Advances on a free-piston Stirling engine-based micro-combined heat and power system

Abstract

As a promising supplement to traditional central electric generation technologies, a distributed combined heat and power (CHP) system is conducive to renewable energy deployment and mitigation of carbon emissions. Among the candidate technologies, the free-piston Stirling engine (FPSE)-based CHP technology is competitive in micro- or small-scale applications. In this work, the performance of a FPSE-based micro-CHP system is improved through a combination of numerical optimization and experimental validation. First, by using a third-order model and thermoacoustic analysis, the impact of regenerator length, displacer moving mass, and force factor of the alternator on the free-piston Stirling generator (FPSG) inside acoustic field, supplied thermal power and exergy loss is studied numerically. The numerical results indicate a rational increase of the force factor, the regenerator length as well as the displacer moving mass is positive for improving the CHP performance. Based on the numerical optimization, the FPSG prototype is updated accordingly, and adequate measurements of the internal acoustic field of the FPSG have been deployed. Then, a series of experiments are conducted to evaluate the CHP performance of the refurbished FPSG prototype.
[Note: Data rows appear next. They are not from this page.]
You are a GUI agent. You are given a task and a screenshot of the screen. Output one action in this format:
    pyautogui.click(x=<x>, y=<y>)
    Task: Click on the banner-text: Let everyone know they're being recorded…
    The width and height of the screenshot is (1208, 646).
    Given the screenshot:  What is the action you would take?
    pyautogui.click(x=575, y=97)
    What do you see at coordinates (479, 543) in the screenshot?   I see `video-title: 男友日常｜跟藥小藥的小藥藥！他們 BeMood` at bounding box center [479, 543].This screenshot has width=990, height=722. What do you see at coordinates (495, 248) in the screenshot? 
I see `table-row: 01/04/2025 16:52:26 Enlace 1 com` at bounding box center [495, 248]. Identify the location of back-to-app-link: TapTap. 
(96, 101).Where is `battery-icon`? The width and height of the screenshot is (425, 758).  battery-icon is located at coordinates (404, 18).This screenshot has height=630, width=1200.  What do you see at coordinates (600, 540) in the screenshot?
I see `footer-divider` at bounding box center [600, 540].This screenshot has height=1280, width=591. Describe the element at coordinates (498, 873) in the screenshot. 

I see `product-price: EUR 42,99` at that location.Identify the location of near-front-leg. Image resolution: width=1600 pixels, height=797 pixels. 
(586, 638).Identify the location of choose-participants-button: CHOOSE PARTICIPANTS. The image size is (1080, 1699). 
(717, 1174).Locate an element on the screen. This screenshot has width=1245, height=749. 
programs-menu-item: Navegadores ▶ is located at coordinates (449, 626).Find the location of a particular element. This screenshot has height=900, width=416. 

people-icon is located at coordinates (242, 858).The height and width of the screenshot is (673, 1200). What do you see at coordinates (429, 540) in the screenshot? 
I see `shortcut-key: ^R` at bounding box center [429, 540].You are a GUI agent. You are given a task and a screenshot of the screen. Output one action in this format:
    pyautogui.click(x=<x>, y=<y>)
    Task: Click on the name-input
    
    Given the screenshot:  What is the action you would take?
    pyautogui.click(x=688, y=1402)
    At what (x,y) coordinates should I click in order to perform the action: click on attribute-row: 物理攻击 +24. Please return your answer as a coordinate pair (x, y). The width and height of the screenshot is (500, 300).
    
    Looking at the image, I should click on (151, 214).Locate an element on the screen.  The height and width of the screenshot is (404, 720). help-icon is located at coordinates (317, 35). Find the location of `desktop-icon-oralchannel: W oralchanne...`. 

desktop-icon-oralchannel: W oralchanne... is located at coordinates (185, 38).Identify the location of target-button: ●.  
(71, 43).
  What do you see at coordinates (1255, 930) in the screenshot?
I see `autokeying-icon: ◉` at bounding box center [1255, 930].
The experimental results show that the highest CHP efficiency reaches 95.7%, the output electric power is 4.03 kW, and the corresponding thermal-to-electric efficiency is 32.2% when the average temperature of supply and return water is as high as 75 °C. Compared with the work before upgrade, the output electric power and CHP efficiency are improved significantly by 39% and 9.4%, respectively. An insight into the impact of the temperature difference between supply and return water indicates that it has a slight impact on electric power generation, especially under higher charge pressure. In contrast, thermal production exhibits an apparent negative correlation with the temperature difference.